L’Europa (o meglio, le Europe), è qualcosa di assolutamente estraneo per un gran numero di elettori, i quali – quand’anche non la considerino un vero e proprio nemico – la vedono come un’inutile spesa e un fastidioso impiccio. Con due guerre alle porte, poi, anche un compromettente impegno ed un evitabile pericolo.
Che c’è di meglio, allora, dell’atteggiarsi ad amabili e innocui bimbi in fasce, e come tali presentarsi al voto? Son sufficienti un breve nomignolo, panni semplici, un tenero sorriso, tanta voglia di giocare e qualche accattivante mossetta. Con tanti amici e parenti lì intorno a sdilinquirsi e ad agitare il sonaglino.
— Per chi voti stavolta?
— Voto Mario, Carlo, Gianni, la portinaia, la parrucchiera, il verduraio... Uno di noi!
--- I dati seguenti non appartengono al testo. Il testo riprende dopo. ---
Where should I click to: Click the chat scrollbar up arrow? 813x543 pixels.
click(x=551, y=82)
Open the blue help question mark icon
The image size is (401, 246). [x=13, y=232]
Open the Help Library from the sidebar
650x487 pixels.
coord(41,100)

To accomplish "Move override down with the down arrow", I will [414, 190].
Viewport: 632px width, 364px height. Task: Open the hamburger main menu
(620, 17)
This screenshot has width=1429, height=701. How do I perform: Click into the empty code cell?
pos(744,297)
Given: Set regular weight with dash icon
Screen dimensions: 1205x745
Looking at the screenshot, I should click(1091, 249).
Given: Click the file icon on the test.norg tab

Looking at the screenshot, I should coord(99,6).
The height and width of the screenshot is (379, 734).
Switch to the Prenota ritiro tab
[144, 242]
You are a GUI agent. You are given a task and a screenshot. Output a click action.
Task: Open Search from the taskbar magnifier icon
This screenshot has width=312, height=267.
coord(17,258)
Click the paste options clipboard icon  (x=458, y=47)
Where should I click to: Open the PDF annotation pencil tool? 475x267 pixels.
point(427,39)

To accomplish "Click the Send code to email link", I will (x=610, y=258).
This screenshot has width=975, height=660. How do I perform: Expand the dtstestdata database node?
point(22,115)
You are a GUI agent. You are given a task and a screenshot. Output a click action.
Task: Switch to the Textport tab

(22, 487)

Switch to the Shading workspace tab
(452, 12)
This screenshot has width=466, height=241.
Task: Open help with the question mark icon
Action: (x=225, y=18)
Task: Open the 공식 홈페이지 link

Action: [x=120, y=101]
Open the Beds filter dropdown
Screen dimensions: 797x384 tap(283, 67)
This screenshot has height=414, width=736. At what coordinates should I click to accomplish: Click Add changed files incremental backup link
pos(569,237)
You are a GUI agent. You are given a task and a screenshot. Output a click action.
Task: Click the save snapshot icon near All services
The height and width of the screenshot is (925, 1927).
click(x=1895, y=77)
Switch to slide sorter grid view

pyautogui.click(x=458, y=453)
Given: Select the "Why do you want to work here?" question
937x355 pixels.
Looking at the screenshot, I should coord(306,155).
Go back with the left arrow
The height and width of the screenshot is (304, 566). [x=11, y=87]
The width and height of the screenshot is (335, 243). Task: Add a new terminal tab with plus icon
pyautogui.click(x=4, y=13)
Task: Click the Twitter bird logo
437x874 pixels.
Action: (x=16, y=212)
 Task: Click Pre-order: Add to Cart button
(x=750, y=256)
E non rischi nulla: un voto inutile, ma proprio per ciò privo di imprevedibili conseguenze: i leader, una volta eletti, se ne staranno a casa impegnati nei fatti loro, e così i loro elettori.
Dopo tutto, cosa chiedono gli Italiani all’Unione? Che se ne stia lì, tra Strasburgo e Bruxelles, e si faccia sentire il meno possibile: sordi se ha qualcosa da chiedere, tollerata se ha qualche regalo da fare.
* * * * *
Sì. Da un punto di vista strettamente pubblicitario, la veste confidenziale del messaggio sembrerebbe un espediente sicuramente efficace: sfruttare come testimonial la forte immagine del leader o di altri personaggi pubblici e tener nascosto il vero volto dei futuri eletti, spesso personaggi discutibili e scomodi, frettolosamente spediti altrove giusto per liberarsene.
Ma la pubblicità, in politica, si chiama «propaganda»: perché non si occupa (o non dovrebbe) di vendere un prodotto, ma di «propagare» tra il maggior numero di potenziali seguaci un’idea.
Avendocela, quell’idea. Una pur minima (e confessabile) idea circa il futuro dell’Unione. Di quell’Europa che troppe tra le compagini in gara vorrebbero al più presto veder ridotta in pezzi.
Se manca l’idea, tutto il castello crolla: non è più il testimonial che affianca e rafforza il partito, ma è il partito che rafforza il testimonial. E tanto peggio per chi ad un volto esterno s’è affidato, e da quel medesimo rischia d’esser scavalcato e travolto.
Ogni elettore, più che intenerirsi davanti all’appello di chi gli chiede d’esser chiamato confidenzialmente per nome, come un vecchio amico, dovrebbe piuttosto interrogarsi: — Davvero sarei disposto ad aprire la porta di casa a costui (o a costei) che si affaccia sulla mia soglia presentandosi come un conoscente di vecchia data, e invece non lo è? Non nasce così ogni domestica truffa, dal mirabolante contratto energetico all’obolo richiesto per una beneficenza inesistente?
Quell’elettore dovrebbe guardarsi allo specchio e domandarsi: — Davvero sarei felice di avere ospite alla mia tavola un personaggio come Mario, Carlo, Gianni, la portinaia, la parrucchiera, il verduraio...? La sua presenza onorerebbe o disonorerebbe la mia casa? Sarei lieto di veder appollaiati sul mio divano quei tristi figuri che già mi infastidiscono quando li occhieggio scompostamente distesi sugli altrui cuscini televisivi, e che adesso vorrebbero familiarmente sedersi alla mia tavola? Davvero sarei così voglioso di intrattenermi dopo il caffè con chi non sa discutere ma solo volgarmente interrompere e insultare, incapace di formulare un pensiero di senso compiuto e piuttosto propenso, come usa adesso in pubblico, all’uso e all’abuso del turpiloquio?
No. La porta resti chiusa, la sedia a tavola vuota e l’indesiderato ospite intrappolato oltre il vetro della tivù. Quella tivù dove nessuno disdegna di osservare in qualche documentario la vita degli animali più insoliti o feroci: le beffe delle scimmie o il bramire degli elefanti; l’orrida bruttezza del rinoceronte o le viscide squame del coccodrillo; l’istintiva tenerezza dei cuccioli o il ruggire delle belve.
Purché se ne restino là dove sono. In quegli ambienti per essi naturali, ma per noi inquietanti e disagevoli.
Teniamo le distanze. Votiamoli a casa loro.